# [PROBLEM TO SOLVE]
Copy every line from the records that holds the word "dropdown".

[Stored data]
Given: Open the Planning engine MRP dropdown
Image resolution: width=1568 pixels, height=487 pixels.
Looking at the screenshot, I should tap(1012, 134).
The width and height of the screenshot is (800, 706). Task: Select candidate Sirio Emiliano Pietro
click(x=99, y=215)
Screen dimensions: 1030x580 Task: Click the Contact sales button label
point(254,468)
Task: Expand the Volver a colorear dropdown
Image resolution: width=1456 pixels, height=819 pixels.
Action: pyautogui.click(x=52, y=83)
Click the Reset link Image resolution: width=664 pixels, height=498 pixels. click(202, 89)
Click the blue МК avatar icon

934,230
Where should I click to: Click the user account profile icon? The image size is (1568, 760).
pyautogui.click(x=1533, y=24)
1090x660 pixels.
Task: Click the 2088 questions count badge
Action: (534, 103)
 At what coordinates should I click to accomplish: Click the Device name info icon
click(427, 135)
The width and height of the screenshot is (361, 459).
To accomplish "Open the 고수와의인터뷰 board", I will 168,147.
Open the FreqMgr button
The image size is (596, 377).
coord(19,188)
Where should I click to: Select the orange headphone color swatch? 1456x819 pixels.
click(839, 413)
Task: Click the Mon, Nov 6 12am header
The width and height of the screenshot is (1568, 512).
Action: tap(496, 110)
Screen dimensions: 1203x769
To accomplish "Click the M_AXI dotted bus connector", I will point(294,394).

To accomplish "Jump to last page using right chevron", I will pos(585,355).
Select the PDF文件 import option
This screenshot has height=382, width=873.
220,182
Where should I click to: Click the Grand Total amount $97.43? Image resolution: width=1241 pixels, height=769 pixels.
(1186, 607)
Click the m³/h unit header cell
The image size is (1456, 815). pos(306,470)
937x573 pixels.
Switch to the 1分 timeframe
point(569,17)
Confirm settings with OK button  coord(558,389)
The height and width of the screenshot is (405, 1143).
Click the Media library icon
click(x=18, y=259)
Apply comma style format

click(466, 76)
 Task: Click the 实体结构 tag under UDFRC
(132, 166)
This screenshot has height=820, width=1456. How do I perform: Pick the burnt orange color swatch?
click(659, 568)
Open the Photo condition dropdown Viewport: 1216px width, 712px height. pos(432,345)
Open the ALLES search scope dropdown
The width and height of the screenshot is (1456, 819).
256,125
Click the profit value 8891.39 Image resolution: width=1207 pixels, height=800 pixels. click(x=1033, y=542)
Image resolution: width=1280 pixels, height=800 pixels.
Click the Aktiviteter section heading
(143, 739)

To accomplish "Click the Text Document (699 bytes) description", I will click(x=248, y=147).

# [REPLY]
Given: Open the Planning engine MRP dropdown
Task: Expand the Volver a colorear dropdown
Open the Photo condition dropdown Viewport: 1216px width, 712px height. pos(432,345)
Open the ALLES search scope dropdown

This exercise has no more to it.